Hoje, apenas a sífilis costuma ser transmitida por contato sexual, e apenas ela se espalhou pelo mundo todo. O bejel é endêmico de regiões secas e quentes, como o Oriente Médio, e a bouba ainda ocorre na África e na América do Sul. Lesões ósseas costumam ser um indicativo de que alguma forma dessas bactérias estava presente no passado.
"São alterações que chamamos de periostite, nas quais a superfície do osso apresenta fístulas (cloacas, perfurações), com o osso remodelado (mais espesso que o normal). E tudo isso em mais do que em apenas um osso", exemplifica Filippini.
"Estamos falando de indicações gerais de infecção treponemal. Mas muitas vezes é problemático separar a subespécie com base apenas nas lesões ósseas, porque todos os estudos com DNA antigo mostram que todas as subespécies de bactérias do tipo causavam manifestações muito similares entre si no passado", explica a coordenadora do estudo, Verena Schuenemann, da Universidade de Zurique, na Suíça. Portanto, só a análise de DNA é capaz de separar um tipo de infecção do outro.

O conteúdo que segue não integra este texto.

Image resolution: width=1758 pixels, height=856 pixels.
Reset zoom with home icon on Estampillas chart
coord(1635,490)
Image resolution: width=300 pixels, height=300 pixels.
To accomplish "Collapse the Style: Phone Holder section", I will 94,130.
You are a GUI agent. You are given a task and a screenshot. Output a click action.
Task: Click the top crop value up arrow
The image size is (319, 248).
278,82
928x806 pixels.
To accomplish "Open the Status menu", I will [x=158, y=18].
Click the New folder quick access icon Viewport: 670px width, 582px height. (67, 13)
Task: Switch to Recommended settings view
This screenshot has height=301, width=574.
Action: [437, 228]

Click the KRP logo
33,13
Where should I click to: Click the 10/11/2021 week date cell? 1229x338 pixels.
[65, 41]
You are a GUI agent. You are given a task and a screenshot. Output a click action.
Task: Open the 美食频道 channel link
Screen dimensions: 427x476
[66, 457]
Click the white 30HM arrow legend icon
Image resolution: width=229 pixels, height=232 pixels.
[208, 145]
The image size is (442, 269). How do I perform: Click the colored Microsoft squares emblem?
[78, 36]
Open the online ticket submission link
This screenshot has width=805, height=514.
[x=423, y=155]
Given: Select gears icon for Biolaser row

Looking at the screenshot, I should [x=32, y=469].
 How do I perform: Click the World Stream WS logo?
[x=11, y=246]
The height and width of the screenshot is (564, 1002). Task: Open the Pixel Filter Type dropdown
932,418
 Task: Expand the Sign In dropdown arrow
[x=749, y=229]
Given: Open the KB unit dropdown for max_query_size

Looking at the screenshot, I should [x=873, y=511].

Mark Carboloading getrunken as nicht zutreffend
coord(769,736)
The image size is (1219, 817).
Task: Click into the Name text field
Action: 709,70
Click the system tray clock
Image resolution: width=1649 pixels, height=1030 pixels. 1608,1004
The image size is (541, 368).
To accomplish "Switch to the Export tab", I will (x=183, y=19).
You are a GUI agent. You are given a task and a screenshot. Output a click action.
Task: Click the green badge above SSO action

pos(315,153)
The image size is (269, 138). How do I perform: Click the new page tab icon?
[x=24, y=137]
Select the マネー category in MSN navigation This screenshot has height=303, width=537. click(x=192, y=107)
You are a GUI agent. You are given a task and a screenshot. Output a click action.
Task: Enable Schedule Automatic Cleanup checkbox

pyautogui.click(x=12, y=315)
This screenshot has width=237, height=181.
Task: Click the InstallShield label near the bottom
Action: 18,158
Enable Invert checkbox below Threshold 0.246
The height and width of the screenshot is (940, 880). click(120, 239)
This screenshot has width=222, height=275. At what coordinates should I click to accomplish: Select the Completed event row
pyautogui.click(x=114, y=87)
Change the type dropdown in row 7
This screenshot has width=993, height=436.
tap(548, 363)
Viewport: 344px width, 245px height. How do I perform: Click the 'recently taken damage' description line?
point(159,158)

Foi isso o que os pesquisadores conseguiram com a extração do material genético e seu sequenciamento (grosso modo, "soletramento") de quatro pessoas sepultadas no sambaqui Jabuticabeira II (duas delas identificadas como do sexo feminino via DNA, as outras duas com esqueletos compatíveis com o sexo masculino, mas sem dados genéticos correspondentes).
Por ser da subespécie T. p. endemicum, considera-se que as bactérias achadas nos esqueletos do sambaqui estão associadas ao bejel moderno. De fato, uma "árvore genealógica" dos genomas dos micróbios mostra que ela está na base da linhagem associada a essa doença.
"Não há dúvidas que, nas Américas, as linhagens das bactérias dessas doenças são antiquíssimas e podem ter sido trazidas até pelos primeiros grupos de seres humanos que chegaram ao nosso continente", resume a bioantropóloga Sabine Eggers, que trabalhou na USP e hoje é pesquisadora do Museu de História Natural de Viena.
Ainda resta saber, porém, porque elas não parecem ter causado grande destruição antes do primeiro contato dos europeus com os povos das Américas, quando a sífilis teve um avanço explosivo pela primeira vez. Uma possibilidade tem a ver com o fato de que os povos do Velho Mundo, por nunca terem tido contato com o micróbio, não tinham defesas naturais contra ele e por isso sofreram mais.
"Outra hipótese antiga é que essas doenças eram menos agressivas em regiões tropicais, em que se usava pouca roupa e a transmissão era pelo simples contato pele a pele. Com a chegada a um clima temperado, a bactéria se adaptou à transmissão pelo contato sexual e teria se tornado mais virulenta", diz Eggers.